## Excerpted data
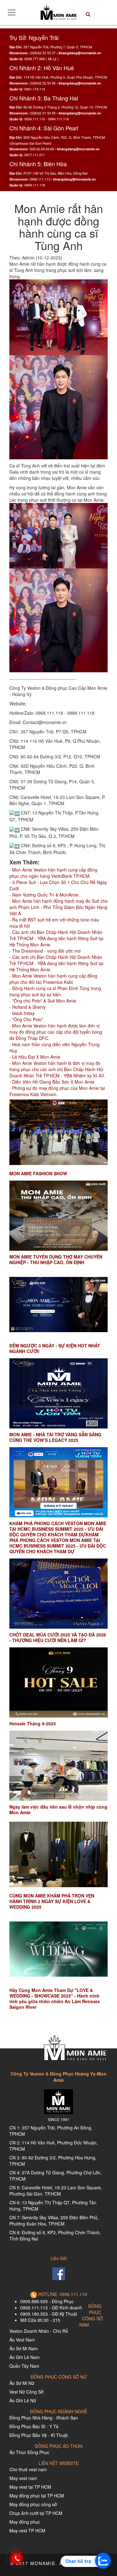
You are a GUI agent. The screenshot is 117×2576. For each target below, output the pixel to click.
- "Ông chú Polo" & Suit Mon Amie (42, 1001)
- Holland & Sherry (27, 1007)
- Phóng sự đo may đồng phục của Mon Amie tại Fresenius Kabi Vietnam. (57, 1091)
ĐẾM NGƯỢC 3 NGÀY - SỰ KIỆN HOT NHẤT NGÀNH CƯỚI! (54, 1348)
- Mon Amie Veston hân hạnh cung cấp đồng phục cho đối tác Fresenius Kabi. (53, 979)
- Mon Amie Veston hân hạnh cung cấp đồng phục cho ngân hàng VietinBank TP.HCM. (53, 873)
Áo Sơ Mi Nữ (21, 2383)
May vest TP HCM (27, 2530)
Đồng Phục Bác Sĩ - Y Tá (33, 2426)
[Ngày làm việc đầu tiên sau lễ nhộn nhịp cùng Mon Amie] (58, 1766)
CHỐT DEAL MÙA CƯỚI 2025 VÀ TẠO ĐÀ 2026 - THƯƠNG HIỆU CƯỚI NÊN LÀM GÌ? (57, 1637)
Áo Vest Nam (22, 2340)
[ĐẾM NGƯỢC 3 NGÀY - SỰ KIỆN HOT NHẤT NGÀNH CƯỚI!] (58, 1304)
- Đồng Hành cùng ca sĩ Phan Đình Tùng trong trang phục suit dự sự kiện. (55, 991)
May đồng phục (24, 2522)
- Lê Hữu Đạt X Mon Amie (34, 1057)
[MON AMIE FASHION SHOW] (58, 1132)
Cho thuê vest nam (28, 2469)
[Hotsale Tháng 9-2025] (58, 1682)
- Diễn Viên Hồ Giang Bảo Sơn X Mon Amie (52, 1082)
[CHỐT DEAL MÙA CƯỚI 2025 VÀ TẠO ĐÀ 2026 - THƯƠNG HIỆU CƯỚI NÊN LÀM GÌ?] (58, 1594)
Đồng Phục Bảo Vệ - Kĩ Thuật (38, 2435)
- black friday (22, 1013)
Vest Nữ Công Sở (26, 2392)
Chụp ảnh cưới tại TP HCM (35, 2513)
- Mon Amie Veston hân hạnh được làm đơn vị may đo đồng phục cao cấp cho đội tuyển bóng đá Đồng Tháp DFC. (55, 1031)
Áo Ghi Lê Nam (24, 2357)
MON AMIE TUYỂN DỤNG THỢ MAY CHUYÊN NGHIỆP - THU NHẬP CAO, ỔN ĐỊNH (55, 1259)
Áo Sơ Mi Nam (23, 2348)
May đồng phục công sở (33, 2504)
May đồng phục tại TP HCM (36, 2495)
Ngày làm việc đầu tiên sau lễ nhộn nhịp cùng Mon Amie (58, 1809)
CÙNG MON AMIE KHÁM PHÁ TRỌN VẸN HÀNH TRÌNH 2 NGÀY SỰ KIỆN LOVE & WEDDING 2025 (51, 1901)
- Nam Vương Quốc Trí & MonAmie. (44, 895)
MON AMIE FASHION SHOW (38, 1173)
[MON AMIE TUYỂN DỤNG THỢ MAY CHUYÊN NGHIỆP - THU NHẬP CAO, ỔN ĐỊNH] (58, 1216)
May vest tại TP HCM (30, 2487)
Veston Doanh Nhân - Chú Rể (38, 2331)
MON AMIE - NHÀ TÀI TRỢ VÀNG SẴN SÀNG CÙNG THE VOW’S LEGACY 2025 (55, 1437)
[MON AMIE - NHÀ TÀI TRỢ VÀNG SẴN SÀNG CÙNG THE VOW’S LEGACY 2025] (58, 1393)
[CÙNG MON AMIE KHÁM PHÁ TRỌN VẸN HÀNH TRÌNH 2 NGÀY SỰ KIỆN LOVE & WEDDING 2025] (58, 1855)
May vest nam (23, 2478)
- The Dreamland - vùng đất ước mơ (44, 951)
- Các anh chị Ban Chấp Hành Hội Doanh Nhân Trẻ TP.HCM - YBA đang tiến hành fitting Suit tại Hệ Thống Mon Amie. (56, 938)
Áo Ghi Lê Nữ (22, 2400)
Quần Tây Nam (24, 2366)
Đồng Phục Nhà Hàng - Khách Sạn (43, 2417)
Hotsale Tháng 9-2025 (32, 1723)
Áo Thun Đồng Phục (29, 2452)
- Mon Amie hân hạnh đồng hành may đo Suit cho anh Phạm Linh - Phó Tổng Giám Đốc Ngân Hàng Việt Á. (58, 907)
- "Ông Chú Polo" (26, 1019)
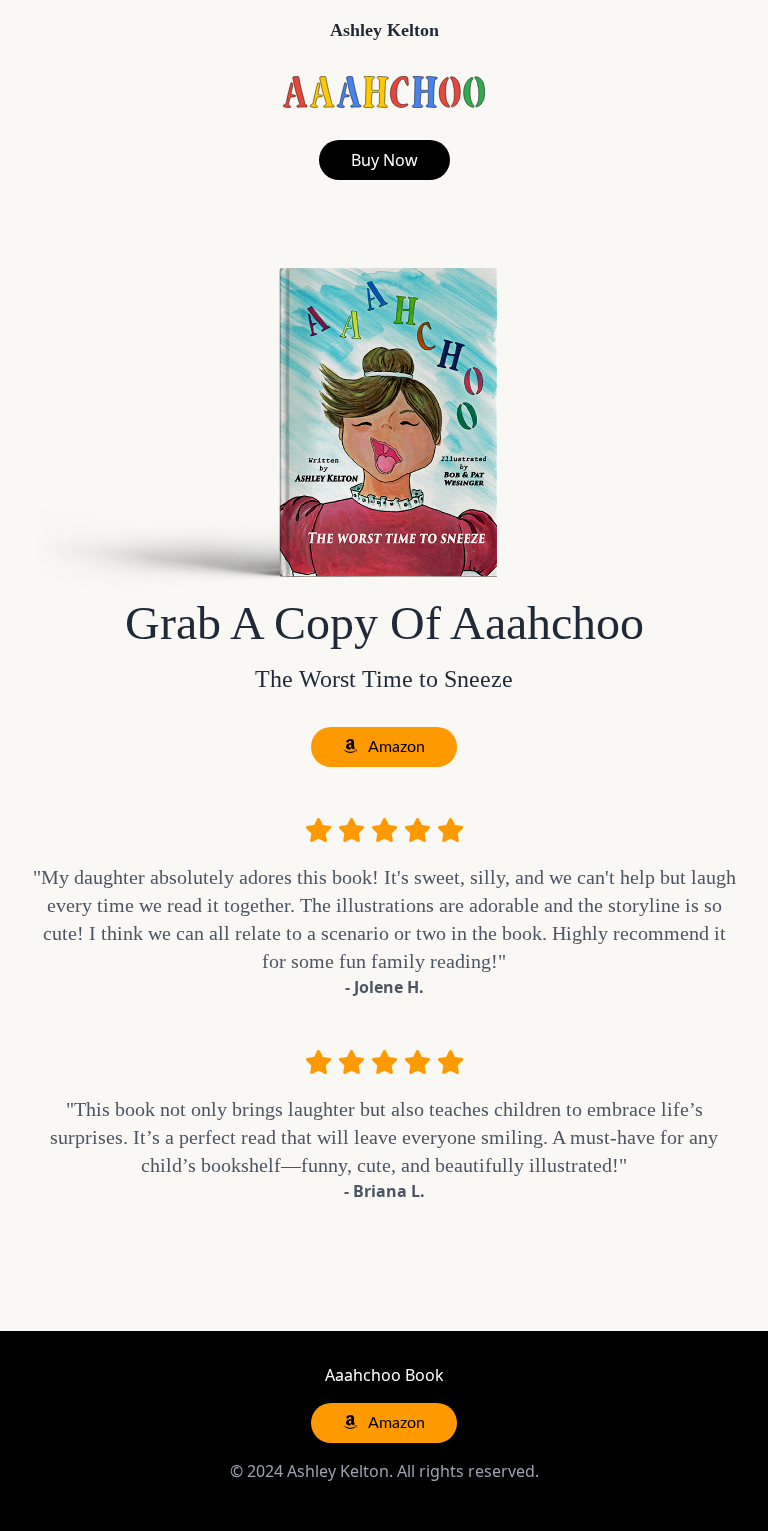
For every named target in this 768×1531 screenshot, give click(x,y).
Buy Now (384, 160)
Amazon (395, 747)
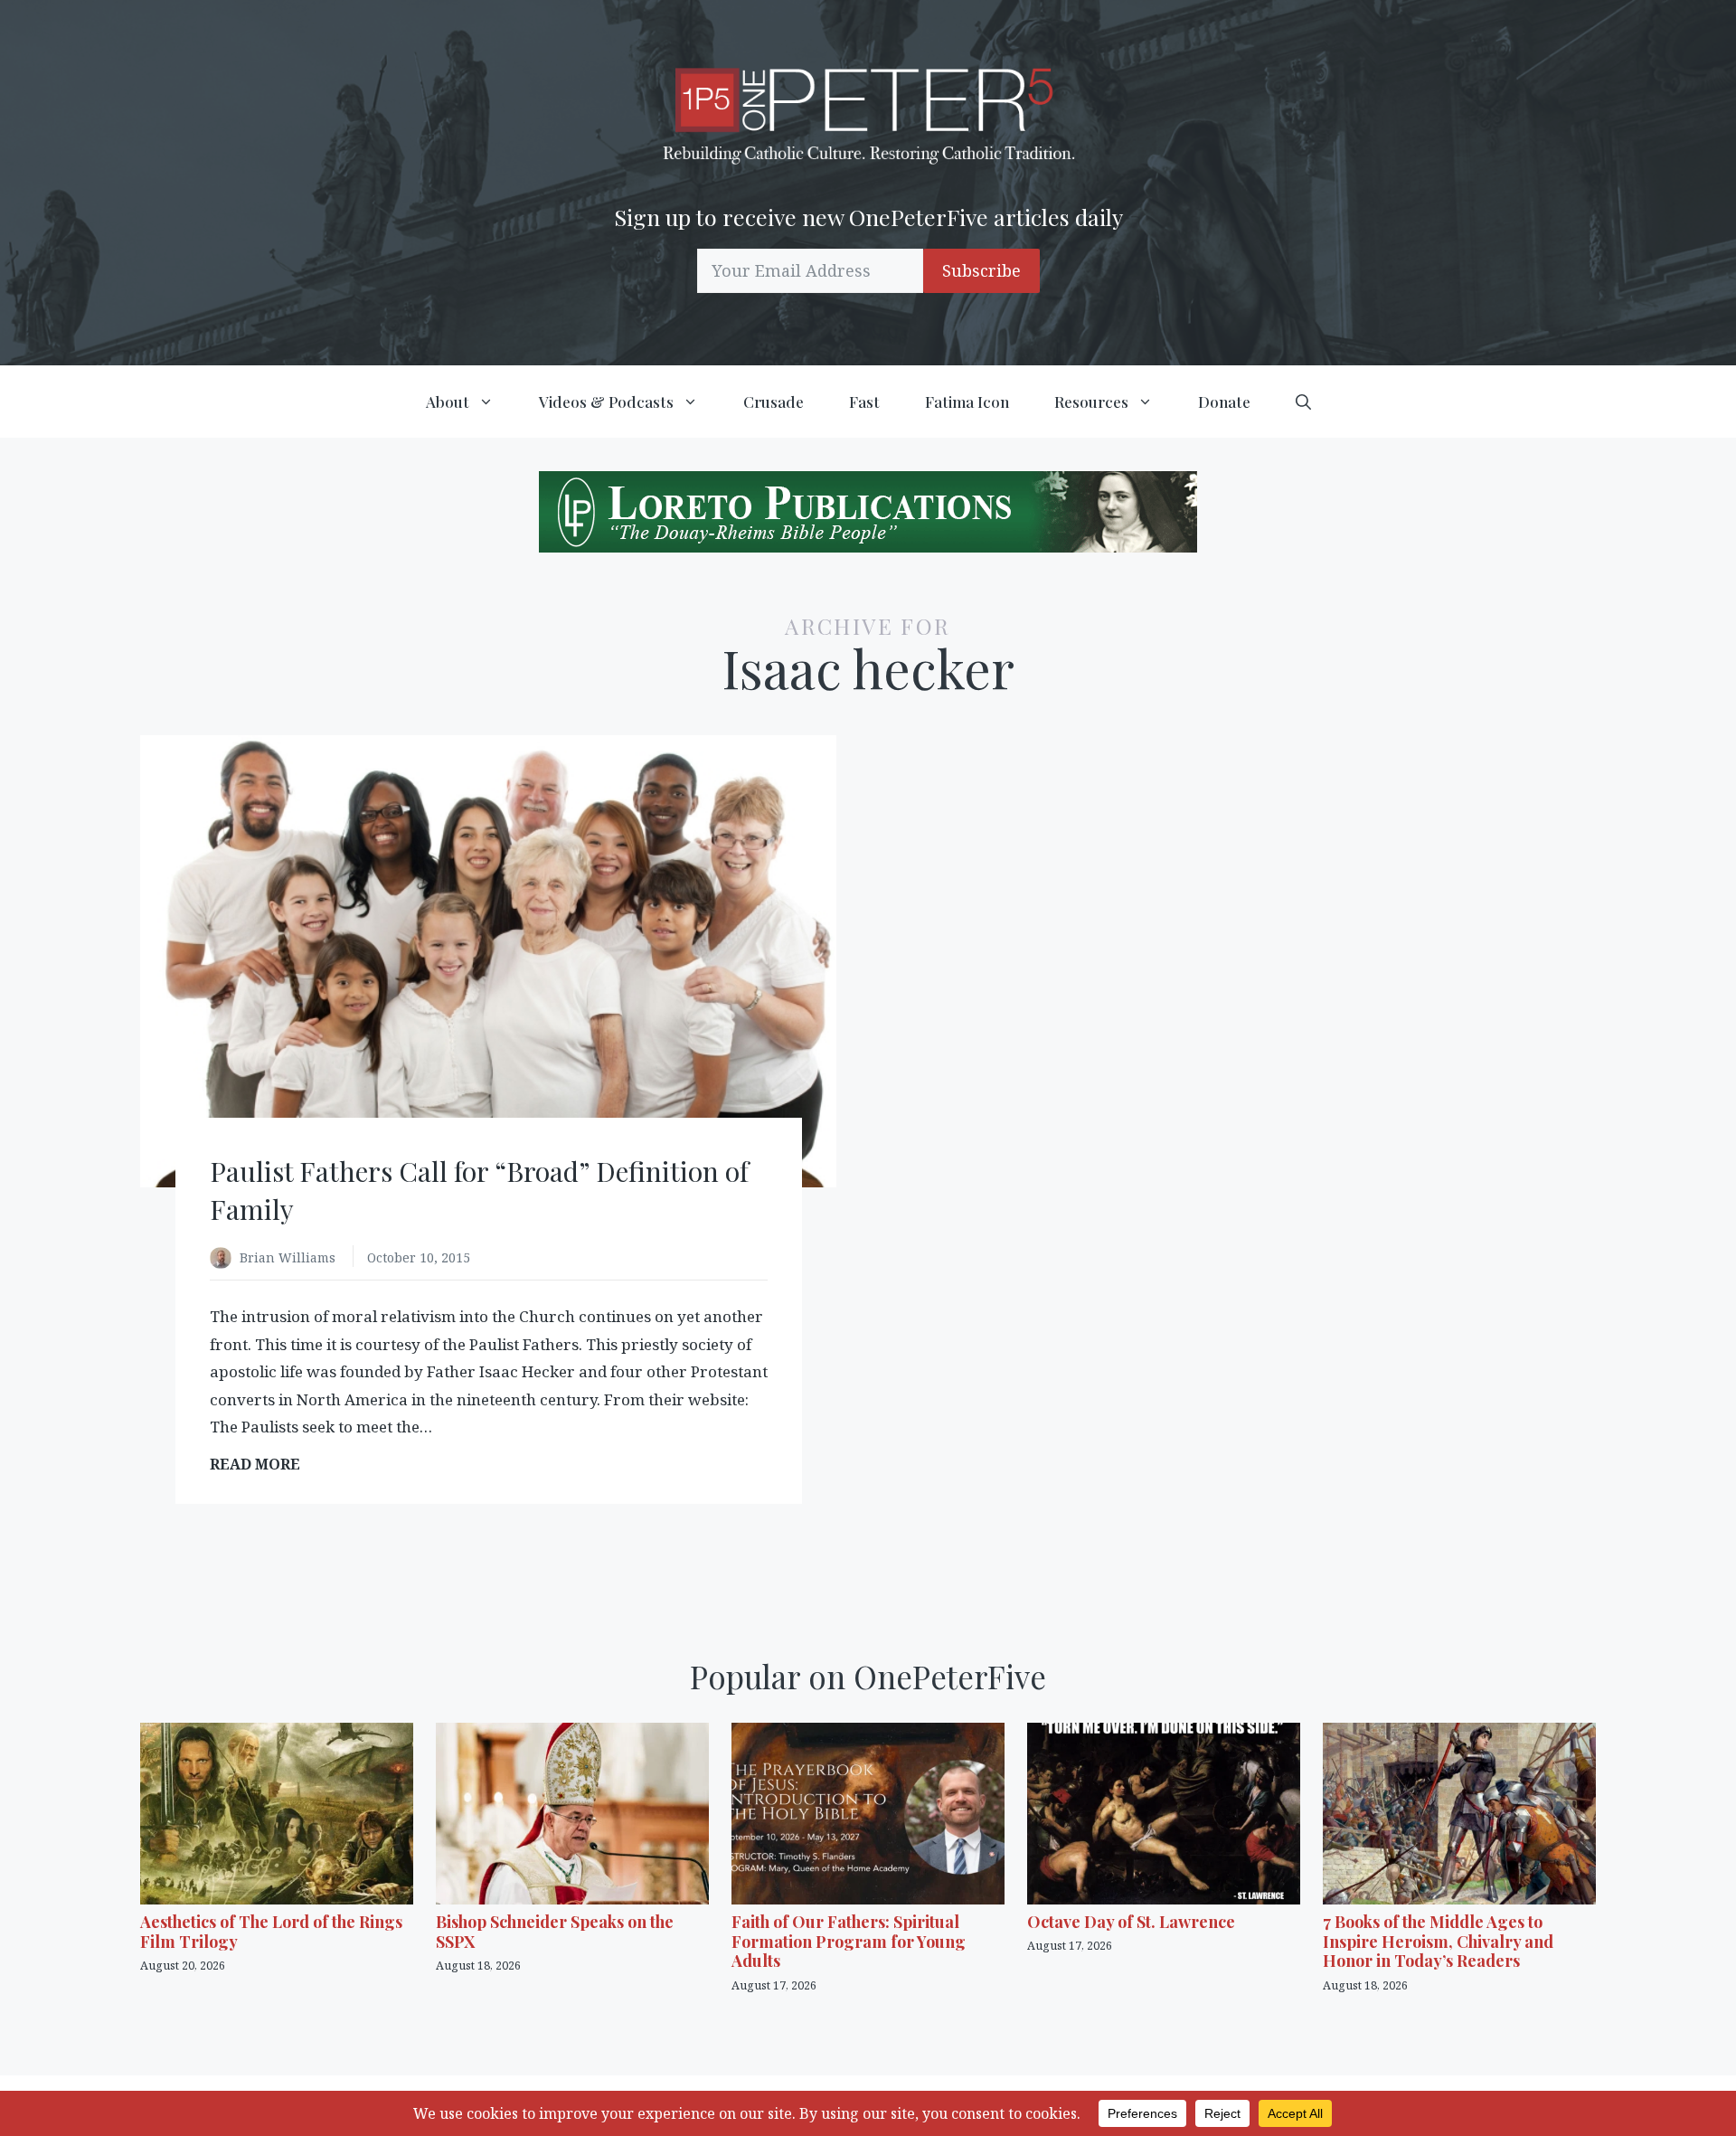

## Aim of the exercise
Copy out the listing above exactly, and keep the pictures out of it.

## Written response
You are a GUI agent. The screenshot is 117×2576. For each target below, output the pixel to click.
- "Ông chú Polo" & Suit Mon Amie (42, 1001)
- Holland & Sherry (27, 1007)
- Phóng sự đo may đồng phục của Mon Amie tại Fresenius Kabi Vietnam. (57, 1091)
ĐẾM NGƯỢC 3 NGÀY - SỰ KIỆN HOT NHẤT NGÀNH CƯỚI! (54, 1348)
- Mon Amie Veston hân hạnh cung cấp đồng phục cho đối tác Fresenius Kabi. (53, 979)
- Mon Amie Veston hân hạnh cung cấp đồng phục cho ngân hàng VietinBank TP.HCM. (53, 873)
Áo Sơ Mi Nữ (21, 2383)
May vest TP HCM (27, 2530)
Đồng Phục Bác Sĩ - Y Tá (33, 2426)
[Ngày làm việc đầu tiên sau lễ nhộn nhịp cùng Mon Amie] (58, 1766)
CHỐT DEAL MÙA CƯỚI 2025 VÀ TẠO ĐÀ 2026 - THƯƠNG HIỆU CƯỚI NÊN LÀM GÌ? (57, 1637)
Áo Vest Nam (22, 2340)
[ĐẾM NGƯỢC 3 NGÀY - SỰ KIỆN HOT NHẤT NGÀNH CƯỚI!] (58, 1304)
- Đồng Hành cùng ca sĩ Phan Đình Tùng trong trang phục suit dự sự kiện. (55, 991)
May đồng phục (24, 2522)
- Lê Hữu Đạt X Mon Amie (34, 1057)
[MON AMIE FASHION SHOW] (58, 1132)
Cho thuê vest nam (28, 2469)
[Hotsale Tháng 9-2025] (58, 1682)
- Diễn Viên Hồ Giang Bảo Sơn X Mon Amie (52, 1082)
[CHỐT DEAL MÙA CƯỚI 2025 VÀ TẠO ĐÀ 2026 - THƯƠNG HIỆU CƯỚI NÊN LÀM GÌ?] (58, 1594)
Đồng Phục Bảo Vệ - Kĩ Thuật (38, 2435)
- black friday (22, 1013)
Vest Nữ Công Sở (26, 2392)
Chụp ảnh cưới tại TP HCM (35, 2513)
- Mon Amie Veston hân hạnh được làm đơn vị may đo đồng phục cao cấp cho đội tuyển bóng đá Đồng Tháp DFC. (55, 1031)
Áo Ghi Lê Nam (24, 2357)
MON AMIE TUYỂN DỤNG THỢ MAY CHUYÊN NGHIỆP - THU NHẬP CAO, ỔN ĐỊNH (55, 1259)
Áo Sơ Mi Nam (23, 2348)
May đồng phục công sở (33, 2504)
May đồng phục tại TP HCM (36, 2495)
Ngày làm việc đầu tiên sau lễ nhộn nhịp cùng Mon Amie (58, 1809)
CÙNG MON AMIE KHÁM PHÁ TRỌN VẸN HÀNH TRÌNH 2 NGÀY SỰ KIỆN LOVE & WEDDING 2025 (51, 1901)
- Nam Vương Quốc Trí & MonAmie. (44, 895)
MON AMIE FASHION SHOW (38, 1173)
[MON AMIE TUYỂN DỤNG THỢ MAY CHUYÊN NGHIỆP - THU NHẬP CAO, ỔN ĐỊNH] (58, 1216)
May vest tại TP HCM (30, 2487)
Veston Doanh Nhân - Chú Rể (38, 2331)
MON AMIE - NHÀ TÀI TRỢ VÀNG SẴN SÀNG CÙNG THE VOW’S LEGACY 2025 (55, 1437)
[MON AMIE - NHÀ TÀI TRỢ VÀNG SẴN SÀNG CÙNG THE VOW’S LEGACY 2025] (58, 1393)
[CÙNG MON AMIE KHÁM PHÁ TRỌN VẸN HÀNH TRÌNH 2 NGÀY SỰ KIỆN LOVE & WEDDING 2025] (58, 1855)
May vest nam (23, 2478)
- The Dreamland - vùng đất ước mơ (44, 951)
- Các anh chị Ban Chấp Hành Hội Doanh Nhân Trẻ TP.HCM - YBA đang tiến hành fitting Suit tại Hệ Thống Mon Amie. (56, 938)
Áo Ghi Lê Nữ (22, 2400)
Quần Tây Nam (24, 2366)
Đồng Phục Nhà Hàng - Khách Sạn (43, 2417)
Hotsale Tháng 9-2025 (32, 1723)
Áo Thun Đồng Phục (29, 2452)
- Mon Amie hân hạnh đồng hành may đo Suit cho anh Phạm Linh - Phó Tổng Giám Đốc Ngân Hàng Việt Á. (58, 907)
- "Ông Chú Polo" (26, 1019)
For every named target in this 768×1531 screenshot, give click(x,y).
Buy Now (384, 160)
Amazon (395, 747)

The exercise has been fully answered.